Dach überm Kopf für Arme und Schwache

Rottenburg/Friedrichshafen. 12. November 2015. Ein bundesweit einzigartiges Haus für obdachlose Menschen hat Bischof Gebhard Fürst in Friedrichshafen am Bodensee eingeweiht. Er gab dem von der katholischen Gesamtkirchengemeinde Friedrichshafen getragenen Neubau am Donnerstagabend den Segen. Es gilt als bundesweit einmalig, dass eine katholische Stadtgemeinde eine solche Einrichtung trägt. „Sie ist ein Zeichen dafür, dass Christen bereit sein sollen, allen Menschen in Not beizustehen und sie nicht auszugrenzen“, betonte Bischof Fürst.

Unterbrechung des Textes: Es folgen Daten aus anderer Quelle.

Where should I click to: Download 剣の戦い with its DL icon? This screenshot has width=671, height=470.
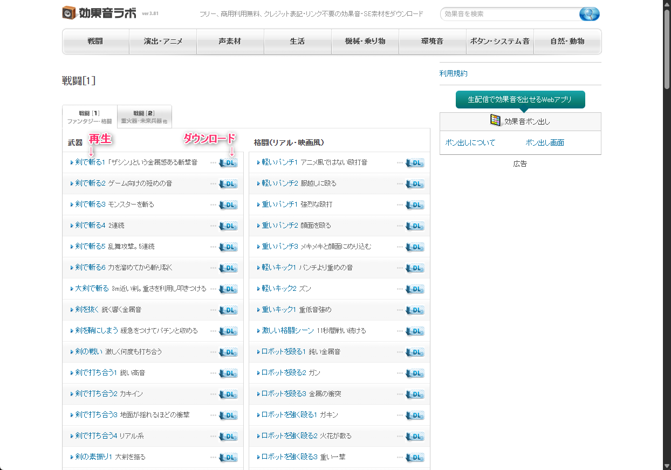coord(228,352)
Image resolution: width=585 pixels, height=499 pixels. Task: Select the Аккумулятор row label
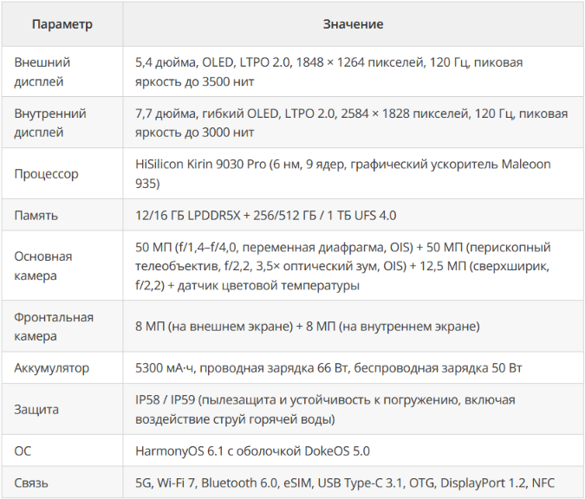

„Die Herberge“ bietet Wohnplätze für 24 Männer und Frauen, einschließlich einem Angebot Betreutes Wohnen für 6 Menschen. In der Tagesstätte finden 35 Menschen Platz. Sie dürfen sich dort aufhalten, ohne etwas zum Essen kaufen zu müssen. Sie können dort aber auch ein Mittagessen bekommen, sich waschen und ihre Kleider reinigen. Auch eine medizinische Ambulanz steht bereit. In der ins Haus integrierten Fachberatung informieren Sozialarbeiter in rechtlichen und sozialen Fragen. Die beiden katholischen Stadtdiakone Bernd Strohmaier und Ulrich Föhr machen geistliche Angebote und stehen für Gespräche zur Verfügung.

Der erste Spatenstich für das Haus erfolgte vor zwei Jahren am Martinstag. Das mit einem Finanzaufwand von 3 Millionen Euro behindertengerecht errichtete und von Stefan Zorell geleitete Haus erhält vom Land Baden-Württemberg eine Million Euro; dazu kommen 330.000 Euro von der Aktion Mensch und aus dem Etat der Bodenseestadt 125.000 Euro. Die katholische Gesamtkirchengemeinde Friedrichshafen steuerte aus ihrem Etat 200.000 Euro bei, 30.000 Euro sammelten bisher die zehn Kirchengemeinden für „Die Herberge“. Einen Kredit in Höhe von 900.000 Euro bedient der Landkreis.